Poets

Ilya Kaminsky

(1977 - Present)

Poet Ilya Kaminsky was born in Odessa, Ukraine, in 1977, then part of the Soviet Union. He lost most of his hearing after a misdiagnosed case of mumps in early childhood. His Jewish family endured anti-semitism in the USSR and were granted political asylum by the United States, emigrating there in 1993. Kaminsky had written poetry in Russian as a teenager, including a chapbook, The Blessed City, and began to write in English after his father’s death in 1994. He received a BA from Georgetown University and a JD from the University of California, Hastings College of Law.
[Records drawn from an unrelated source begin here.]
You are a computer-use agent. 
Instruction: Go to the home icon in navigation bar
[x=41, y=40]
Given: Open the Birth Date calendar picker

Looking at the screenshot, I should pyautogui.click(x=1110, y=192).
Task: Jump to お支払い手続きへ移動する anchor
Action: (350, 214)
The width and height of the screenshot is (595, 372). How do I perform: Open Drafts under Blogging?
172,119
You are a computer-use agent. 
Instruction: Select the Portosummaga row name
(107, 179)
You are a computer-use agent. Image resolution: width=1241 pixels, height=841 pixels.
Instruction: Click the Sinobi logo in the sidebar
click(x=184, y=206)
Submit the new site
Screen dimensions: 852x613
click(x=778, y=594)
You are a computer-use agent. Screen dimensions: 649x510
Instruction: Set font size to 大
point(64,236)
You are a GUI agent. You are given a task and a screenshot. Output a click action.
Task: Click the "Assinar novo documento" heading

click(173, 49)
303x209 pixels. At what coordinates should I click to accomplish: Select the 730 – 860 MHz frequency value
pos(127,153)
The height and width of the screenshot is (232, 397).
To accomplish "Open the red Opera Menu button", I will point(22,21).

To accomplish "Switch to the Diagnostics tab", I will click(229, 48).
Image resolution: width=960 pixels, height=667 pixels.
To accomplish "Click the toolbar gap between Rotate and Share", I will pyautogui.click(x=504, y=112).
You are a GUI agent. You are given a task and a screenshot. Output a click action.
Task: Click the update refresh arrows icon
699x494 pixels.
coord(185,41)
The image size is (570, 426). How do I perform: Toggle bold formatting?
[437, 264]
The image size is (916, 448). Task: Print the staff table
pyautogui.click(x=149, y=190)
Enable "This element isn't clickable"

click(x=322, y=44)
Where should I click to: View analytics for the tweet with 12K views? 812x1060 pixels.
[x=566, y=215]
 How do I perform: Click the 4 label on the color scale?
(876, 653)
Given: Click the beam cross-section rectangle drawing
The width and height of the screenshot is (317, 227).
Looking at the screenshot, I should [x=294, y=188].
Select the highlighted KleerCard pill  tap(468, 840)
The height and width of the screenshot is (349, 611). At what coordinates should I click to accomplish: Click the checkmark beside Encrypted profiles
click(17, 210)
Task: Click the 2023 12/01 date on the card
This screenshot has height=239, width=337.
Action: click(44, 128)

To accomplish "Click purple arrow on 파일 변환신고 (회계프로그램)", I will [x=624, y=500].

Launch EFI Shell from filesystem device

Kaminsky’s first poetry full-length, Dancing in Odessa, was published by Tupelo Press in 2004 and won awards including the Dorset Prize and the American Academy of Arts and Letters Metcalf Award. His 2019 collection, Deaf Republic (Graywolf), won a host of accolades: it was named a Notable Book of the Year by the New York Times and many other publications; won the Los Angeles Times Book Prize, Anisfield-Wolf Book Award in Poetry, and National Jewish Book Award; and was a finalist for both the National Book Award and National Book Critics Circle Award. Kaminsky has been the recipient of an Academy of American Poets Fellowship, a Guggenheim Fellowship, a Whiting Award, a Lannan Fellowship, and other honors. He is also a frequent editor and translator, with titles including the Ecco Anthology of International Poetry (HarperCollins) and Dark Elderberry Branch: Poems of Marina Tsvetaeva (Alice James Books) as well as editorship of the Poets in the World series. He previously worked as a law clerk for Bay Area Legal Aid and the National Immigration Law Center. Kaminsky currently holds the Bourne Chair in Poetry at Georgia Institute of Technology, where he directs the Poetry@Tech Program, and lives in Atlanta.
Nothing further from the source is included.